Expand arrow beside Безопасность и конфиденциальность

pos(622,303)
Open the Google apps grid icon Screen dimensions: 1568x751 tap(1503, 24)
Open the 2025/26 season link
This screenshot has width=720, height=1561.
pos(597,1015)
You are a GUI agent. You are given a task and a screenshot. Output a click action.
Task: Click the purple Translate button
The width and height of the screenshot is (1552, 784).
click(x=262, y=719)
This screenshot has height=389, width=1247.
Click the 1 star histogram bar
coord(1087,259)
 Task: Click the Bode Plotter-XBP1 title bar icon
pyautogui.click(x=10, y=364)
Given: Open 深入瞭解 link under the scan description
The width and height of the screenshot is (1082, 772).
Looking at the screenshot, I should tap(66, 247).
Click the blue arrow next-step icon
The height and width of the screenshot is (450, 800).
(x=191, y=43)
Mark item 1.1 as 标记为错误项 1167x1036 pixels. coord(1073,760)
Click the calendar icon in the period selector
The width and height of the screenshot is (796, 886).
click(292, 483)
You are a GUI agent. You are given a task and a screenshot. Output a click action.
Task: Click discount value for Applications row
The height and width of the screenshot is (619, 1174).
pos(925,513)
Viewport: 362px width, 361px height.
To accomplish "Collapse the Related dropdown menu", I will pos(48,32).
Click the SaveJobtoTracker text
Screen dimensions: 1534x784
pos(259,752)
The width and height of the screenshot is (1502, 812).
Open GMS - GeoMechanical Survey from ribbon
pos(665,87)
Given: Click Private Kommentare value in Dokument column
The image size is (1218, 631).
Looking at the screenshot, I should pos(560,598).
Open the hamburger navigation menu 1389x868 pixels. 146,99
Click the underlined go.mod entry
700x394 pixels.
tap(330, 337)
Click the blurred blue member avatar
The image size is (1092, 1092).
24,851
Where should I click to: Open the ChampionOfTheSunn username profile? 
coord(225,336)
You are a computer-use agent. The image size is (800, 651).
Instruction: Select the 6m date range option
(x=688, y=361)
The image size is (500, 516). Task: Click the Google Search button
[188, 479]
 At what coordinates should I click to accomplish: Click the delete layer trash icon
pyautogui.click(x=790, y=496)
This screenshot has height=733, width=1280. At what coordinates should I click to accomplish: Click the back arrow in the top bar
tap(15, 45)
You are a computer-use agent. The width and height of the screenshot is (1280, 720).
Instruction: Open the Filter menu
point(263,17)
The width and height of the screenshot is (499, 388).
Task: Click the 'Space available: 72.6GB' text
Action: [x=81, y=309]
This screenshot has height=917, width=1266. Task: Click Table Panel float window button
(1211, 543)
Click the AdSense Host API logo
○ ○ ○ ○ ○
* Exercise description: Go through the data and copy every line that includes "computer".

* Exercise answer:
You are a computer-use agent. The image size is (800, 651).
You are a computer-use agent. The width and height of the screenshot is (1280, 720).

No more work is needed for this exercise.